Working together to prioritise and synthesise evidence about promising alternative models of healthcare delivery for a more sustainable health system

Article type
Authors
O'Connor D1, Putrik P1, Wallis J1, Grobler L1, Jessup R2, Glasziou P3, Karnon J4, Buchbinder R1
1Monash University
2Northern Health
3Bond University
4Flinders University
Abstract
Background:
Healthcare expenditure is growing at an unsustainable rate in developed countries. A recent scoping review identified several alternative healthcare delivery models with the potential to improve health system sustainability.

Objectives:
To (1) obtain input and consensus from an expert Delphi panel of policy, clinical, and consumer stakeholders about alternative models they considered most promising for increasing value in healthcare delivery in Australia, and (2) synthesise the evidence about the effects of three priority models.

Methods:
The panel first reviewed a list of 84 models obtained through a preceding scoping review and contributed additional ideas in an open round. In a subsequent scoring round, the panel rated the priority of each model in terms of its potential to improve healthcare sustainability in Australia. Consensus was assumed when more than 50% of the panel rated a model as (1) very high or high priority or (2) not a priority or low priority.

Results:
Eighty-two of 149 invited participants (55%) representing all Australian states/territories and wide expertise completed round one; 71 completed round two. Consensus on high priority was achieved for 59 alternative models; 14 were rated as (very) high priority by 70% of the panel.

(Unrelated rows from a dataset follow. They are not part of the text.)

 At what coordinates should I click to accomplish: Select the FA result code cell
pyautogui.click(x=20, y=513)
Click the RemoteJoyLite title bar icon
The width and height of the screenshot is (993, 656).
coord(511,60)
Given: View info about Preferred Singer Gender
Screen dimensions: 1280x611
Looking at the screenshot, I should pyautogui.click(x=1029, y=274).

Top priorities included models for delivery and coordination of primary and/or secondary care for older adults living in aged care facilities, home versus hospital delivery of intravenous anti-cancer therapy for adults with cancer, and early discharge hospital at home versus in-hospital care for people with various conditions. These priorities have informed three new Cochrane reviews. No consensus was reached on 47 models, but no model was deemed low priority.

Conclusions:
Input from an expert stakeholder panel identified healthcare delivery models not previously synthesised in systematic reviews that were a priority to investigate and led directly to new Cochrane reviews.

Patient, public, and/or healthcare consumer involvement: Consumer advocacy organisation representatives contributed to the Delphi panel.